Obstetric damage to pelvic joints and ligaments refers to injuries to the pelvic girdle structures during childbirth, including the sacroiliac joints, pubic symphysis, and surrounding ligaments. These injuries may result from mechanical forces during delivery and can cause pain, instability, or functional impairment. Clinical evaluation is necessary to assess the extent of damage and guide management.

Causes

Obstetric damage to pelvic joints and ligaments typically occurs due to mechanical stress during delivery, such as excessive joint separation (symphysis pubis diastasis) or ligamentous stretching. Contributing factors include prolonged labor, instrumental delivery, or rapid fetal descent, which can strain pelvic structures beyond their normal range of motion.

Risk Factors

  • Prolonged or difficult labor.
  • Instrumental delivery (forceps, vacuum extraction).
  • Large fetal size (macrosomia).
  • Previous pelvic trauma or surgery.
  • Multiparity (multiple pregnancies).

Symptoms

  • Pelvic pain, especially in the pubic or sacroiliac regions.
  • Difficulty walking or bearing weight.
  • Audible "clicking" or "popping" in the pelvis.
  • Pelvic instability or gait abnormalities.
  • Pain with movement, such as rolling over or climbing stairs.

Diagnosis

Diagnosis is based on clinical assessment, including physical examination to evaluate pelvic joint stability, tenderness, and range of motion. Imaging (e.g., X-ray or ultrasound) may be used to assess joint separation or ligamentous injury when clinically indicated.

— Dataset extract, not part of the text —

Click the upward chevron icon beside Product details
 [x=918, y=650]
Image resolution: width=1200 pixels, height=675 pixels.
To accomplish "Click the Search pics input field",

Functional tests, such as gait analysis, may also aid in evaluation.

Treatment Options

  • Rest and activity modification to reduce pelvic stress.
  • Pelvic support devices (e.g., belts or braces).
  • Physical therapy to strengthen pelvic muscles and improve stability.
  • Pain management with analgesics or anti-inflammatory medications.
  • In severe cases, surgical intervention may be considered.

Prognosis and Follow-Up

Most cases resolve with conservative management, though recovery may take weeks to months. Follow-up care focuses on monitoring pain, functional improvement, and pelvic stability. Persistent symptoms may require ongoing therapy or specialist referral.

Complications

  • Chronic pelvic pain.
  • Long-term gait or mobility issues.
  • Recurrent instability or subluxation.
  • Psychological impact from prolonged discomfort.

Lifestyle & Prevention

  • Maintain a healthy weight to reduce pelvic strain.
  • Engage in prenatal exercises to strengthen pelvic muscles.
  • Use proper body mechanics during and after delivery.
  • Avoid heavy lifting or high-impact activities postpartum.

When to Seek Professional Help

Seek care if pelvic pain is severe, worsening, or interfering with daily activities. Immediate evaluation is needed for sudden instability, inability to bear weight, or signs of infection (e.g., fever, redness).

Tips for Medical Coders

Document the specific pelvic structures involved (e.g., symphysis pubis, sacroiliac joints) and the clinical context (e.g., post-delivery onset). Include details on diagnostic findings (e.g., imaging results) and treatment approaches to support code assignment. Ensure documentation aligns with the clinical presentation of pelvic joint or ligament damage.